What you are asked to do:
Begin at the top of the records below and return each line exactly through the line with "The height and width of the screenshot is (900, 562).". Skip pictures.

Entries supplied:
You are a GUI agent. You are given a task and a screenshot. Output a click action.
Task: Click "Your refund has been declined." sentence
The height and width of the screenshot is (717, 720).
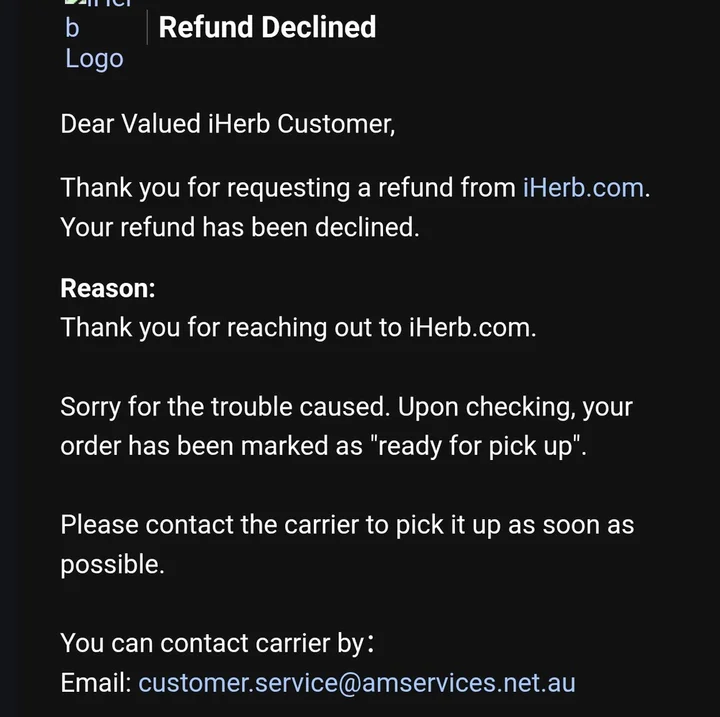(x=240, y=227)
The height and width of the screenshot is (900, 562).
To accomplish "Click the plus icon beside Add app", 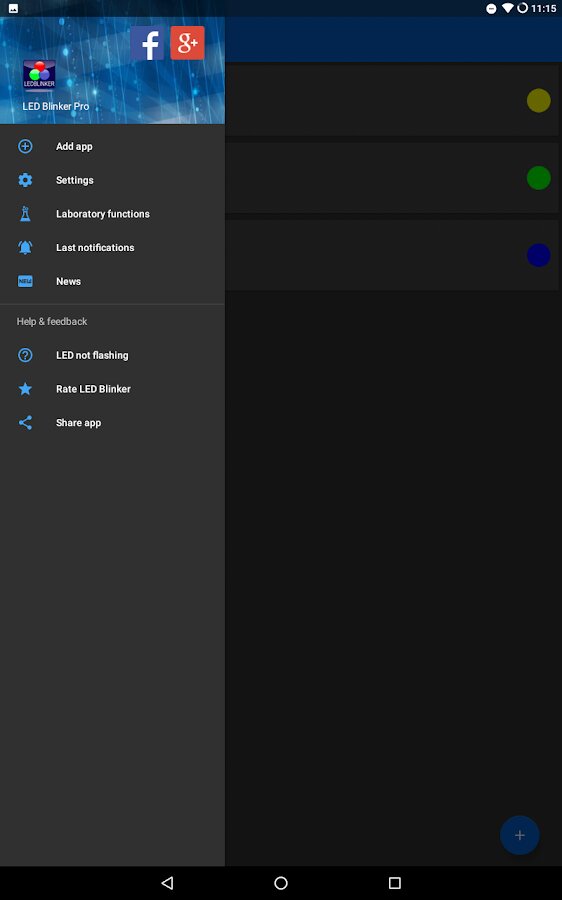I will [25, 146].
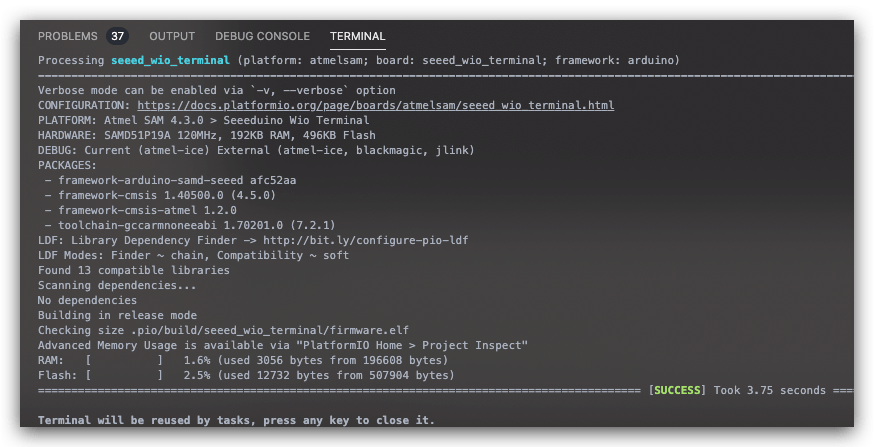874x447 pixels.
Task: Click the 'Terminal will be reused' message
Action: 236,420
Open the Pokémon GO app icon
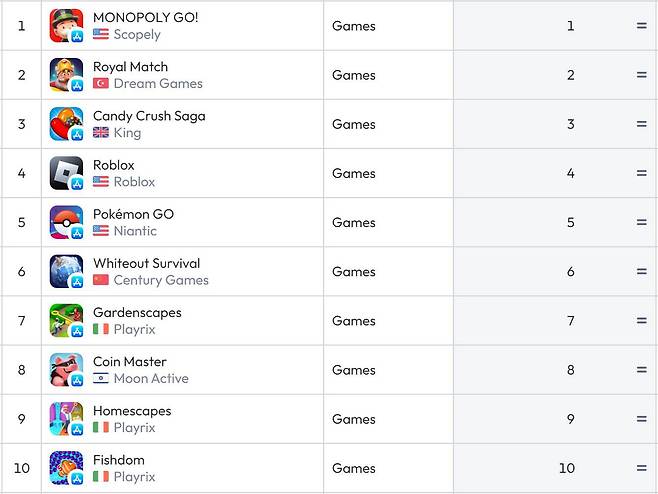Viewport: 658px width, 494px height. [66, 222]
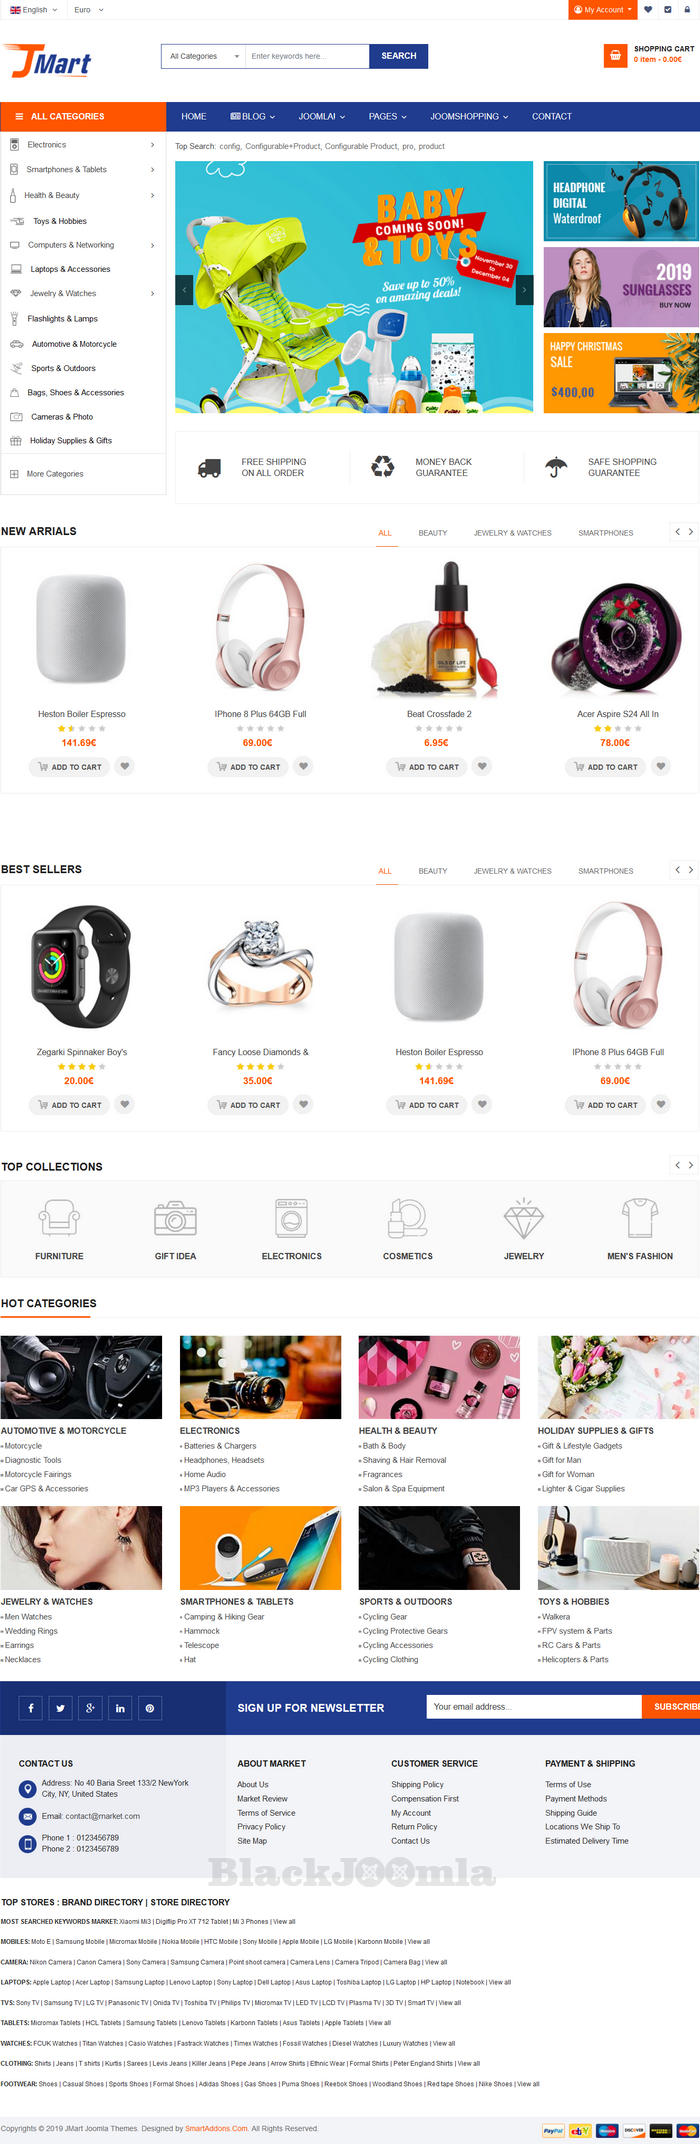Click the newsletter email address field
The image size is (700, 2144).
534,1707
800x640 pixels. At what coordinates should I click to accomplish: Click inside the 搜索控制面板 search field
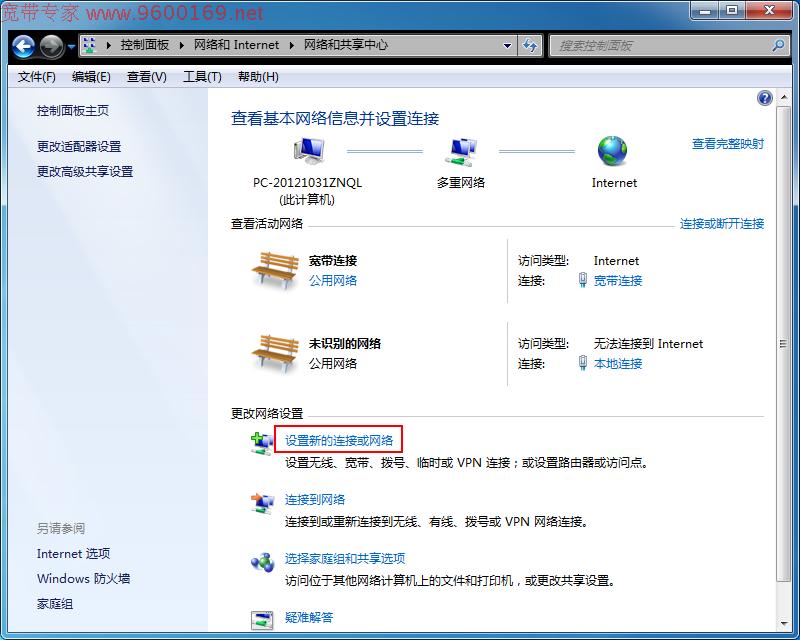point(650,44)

Result of this task:
You are a GUI agent. You are given a task and a screenshot. Output a click action.
Task: Click "Your refund has been declined." sentence
The height and width of the screenshot is (717, 720).
(x=240, y=227)
The height and width of the screenshot is (900, 562).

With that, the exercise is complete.